> _YOUR TASK_
Answer with one number only: how many lines in this material contain the word "green"?

^^^^^^^^

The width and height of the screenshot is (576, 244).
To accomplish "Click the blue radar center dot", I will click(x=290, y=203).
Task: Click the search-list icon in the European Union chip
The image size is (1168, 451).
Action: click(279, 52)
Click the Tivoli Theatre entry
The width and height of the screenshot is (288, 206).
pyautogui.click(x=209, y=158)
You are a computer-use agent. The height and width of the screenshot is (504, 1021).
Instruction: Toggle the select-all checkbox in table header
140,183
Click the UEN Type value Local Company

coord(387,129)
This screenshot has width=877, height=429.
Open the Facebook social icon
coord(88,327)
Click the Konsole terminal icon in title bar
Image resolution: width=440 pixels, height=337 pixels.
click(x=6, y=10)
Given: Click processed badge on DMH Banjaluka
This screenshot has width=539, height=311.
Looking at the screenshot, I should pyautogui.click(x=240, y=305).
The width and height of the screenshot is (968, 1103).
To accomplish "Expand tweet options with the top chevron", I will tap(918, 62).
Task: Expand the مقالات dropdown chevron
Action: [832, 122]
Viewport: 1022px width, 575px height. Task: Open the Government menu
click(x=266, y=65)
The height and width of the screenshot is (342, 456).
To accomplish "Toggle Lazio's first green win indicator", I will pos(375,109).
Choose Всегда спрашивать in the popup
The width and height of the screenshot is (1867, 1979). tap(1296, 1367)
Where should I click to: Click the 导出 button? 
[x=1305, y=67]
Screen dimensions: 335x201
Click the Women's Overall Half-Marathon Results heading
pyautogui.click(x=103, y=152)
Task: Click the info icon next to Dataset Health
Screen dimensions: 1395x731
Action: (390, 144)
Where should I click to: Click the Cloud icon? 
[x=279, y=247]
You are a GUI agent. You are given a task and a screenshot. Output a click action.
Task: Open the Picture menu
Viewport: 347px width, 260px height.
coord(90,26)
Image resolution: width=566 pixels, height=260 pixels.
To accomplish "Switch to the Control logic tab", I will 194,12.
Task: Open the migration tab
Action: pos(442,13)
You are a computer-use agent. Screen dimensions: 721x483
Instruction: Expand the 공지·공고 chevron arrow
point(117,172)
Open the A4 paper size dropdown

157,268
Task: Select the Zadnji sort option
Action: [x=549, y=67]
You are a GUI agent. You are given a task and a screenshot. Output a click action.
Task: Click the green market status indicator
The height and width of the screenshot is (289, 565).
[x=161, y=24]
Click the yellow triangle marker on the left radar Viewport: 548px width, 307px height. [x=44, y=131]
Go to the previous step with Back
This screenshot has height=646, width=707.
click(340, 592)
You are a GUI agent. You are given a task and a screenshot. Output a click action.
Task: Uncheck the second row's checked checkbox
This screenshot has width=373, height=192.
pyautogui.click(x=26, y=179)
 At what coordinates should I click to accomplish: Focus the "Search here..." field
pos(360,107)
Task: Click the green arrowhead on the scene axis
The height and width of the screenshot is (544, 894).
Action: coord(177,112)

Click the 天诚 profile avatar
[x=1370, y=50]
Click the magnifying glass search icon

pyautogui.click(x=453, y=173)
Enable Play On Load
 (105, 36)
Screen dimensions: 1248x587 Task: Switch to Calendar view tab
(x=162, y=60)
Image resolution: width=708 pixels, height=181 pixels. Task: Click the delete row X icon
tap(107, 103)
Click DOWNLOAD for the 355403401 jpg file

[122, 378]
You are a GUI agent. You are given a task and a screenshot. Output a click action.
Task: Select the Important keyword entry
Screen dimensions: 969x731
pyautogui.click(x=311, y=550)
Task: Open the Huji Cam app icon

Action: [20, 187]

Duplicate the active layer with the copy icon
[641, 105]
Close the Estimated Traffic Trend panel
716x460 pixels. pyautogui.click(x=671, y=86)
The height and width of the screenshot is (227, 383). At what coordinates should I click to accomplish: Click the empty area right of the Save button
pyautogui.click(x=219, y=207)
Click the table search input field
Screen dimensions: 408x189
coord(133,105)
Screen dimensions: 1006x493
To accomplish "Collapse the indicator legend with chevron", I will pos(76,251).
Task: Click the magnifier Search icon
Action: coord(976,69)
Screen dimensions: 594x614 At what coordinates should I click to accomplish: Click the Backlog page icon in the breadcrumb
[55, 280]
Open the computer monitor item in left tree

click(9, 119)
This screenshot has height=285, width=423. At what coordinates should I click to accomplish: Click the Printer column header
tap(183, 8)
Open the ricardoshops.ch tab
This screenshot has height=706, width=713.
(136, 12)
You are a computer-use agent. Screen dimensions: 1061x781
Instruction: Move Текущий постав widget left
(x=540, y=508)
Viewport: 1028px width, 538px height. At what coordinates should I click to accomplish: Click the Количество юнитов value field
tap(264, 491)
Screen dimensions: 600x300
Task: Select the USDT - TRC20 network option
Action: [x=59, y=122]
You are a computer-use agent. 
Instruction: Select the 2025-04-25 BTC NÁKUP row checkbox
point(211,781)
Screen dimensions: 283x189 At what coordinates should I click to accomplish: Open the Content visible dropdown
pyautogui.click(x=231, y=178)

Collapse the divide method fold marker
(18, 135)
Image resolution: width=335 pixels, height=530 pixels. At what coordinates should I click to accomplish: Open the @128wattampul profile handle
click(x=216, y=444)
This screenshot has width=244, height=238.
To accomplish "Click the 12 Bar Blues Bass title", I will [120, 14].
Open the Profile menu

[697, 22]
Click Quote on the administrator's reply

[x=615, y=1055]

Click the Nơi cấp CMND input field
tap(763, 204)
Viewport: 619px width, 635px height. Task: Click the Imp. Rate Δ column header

^^^^^^^^

> _TASK RESULT_
3